Not so much for César de la Fuente, PhD, the Presidential Assistant Professor in Psychiatry, Microbiology, Chemical and Biomolecular Engineering, and Bioengineering in Penn’s Perelman School of Medicine and School of Engineering and Applied Science. Driven by his transdisciplinary background, de la Fuente leads the Machine Biology Group at Penn: aimed at harnessing machines to drive biological and medical advances.

A newly minted National Academy of Medicine Emerging Briganix 90mg (Brigatinib) Leaders in Health and Medicine (ELHM) Scholar, among earning a host of other awards and honors (over 60), de la Fuente can sound almost diplomatic when describing the intersection of humanity, machines and medicine where he has made his way—ensuring multiple functions work together in harmony.

“Biology is complexity, right? You need chemistry, you need mathematics, physics and computer science, and principles and concepts from all these different areas, to try to begin to understand the complexity of biology,” he said. “That's how I became a scientist.”

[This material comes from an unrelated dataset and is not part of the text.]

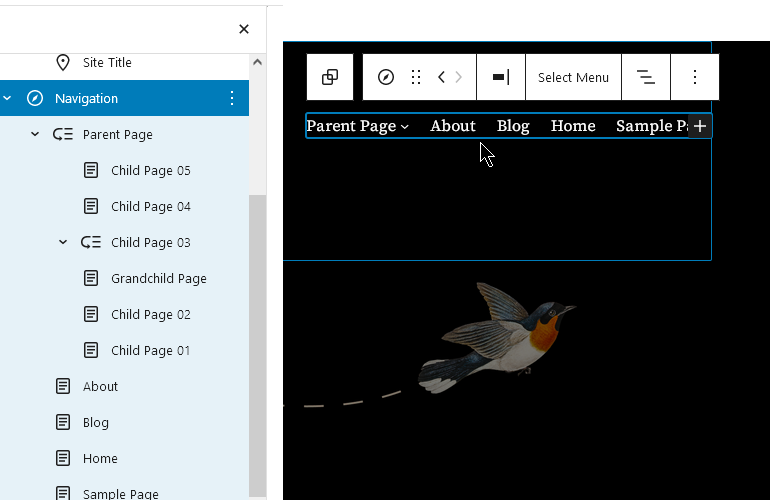Select Grandchild Page in the list view
770x500 pixels.
(158, 278)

Making Wonder Work to Understand Biology
Since his earliest days, de la Fuente has been fascinated by what he calls the “intricate wonders” of biology. In his late teens, for his undergraduate degree, de la Fuente immersed himself in microbiology, physics, mathematics, statistics, and chemistry, equipping himself with the necessary tools to unravel those biological mysteries.

Resim

In his early twenties, determined to understand biology at a fundamental level, de la Fuente decided to pursue a PhD, relocating to Canada from Spain. Overcoming language and cultural barriers, he embraced the challenges and opportunities that lay before him, determined to become a scientist.

His PhD journey centered around programming and digitizing the fundamental workings of biological systems. He specialized in bacteria, the simplest living biological system, as well as proteins and peptides, the least programmable of biomolecules and the “workhorses” of biology that perform every task in life—literally, from moving your mouth while speaking, to blinking your eyes while reading this.

Although his research was successful, the landscape of using machines for biology remained uncharted. Upon completing his PhD, de la Fuente noted that technology (at the time) still did not exist to manipulate peptides in any programmable way. “I felt dissatisfied with the available technologies for programming biology, which relied on slow, painstaking, and unpredictable trial-and-error experimentation. Biology remained elusive in terms of programmability.”

De la Fuente was then recruited by MIT in 2015, at the time a leading home for AI research. However, AI had not yet been applied to biology or molecules. While computers were already adept at recognizing patterns in images and text, de la Fuente saw an opportunity to train computers for applications in biology, connecting the ability for computers to process the massive amounts of data that was becoming increasingly available.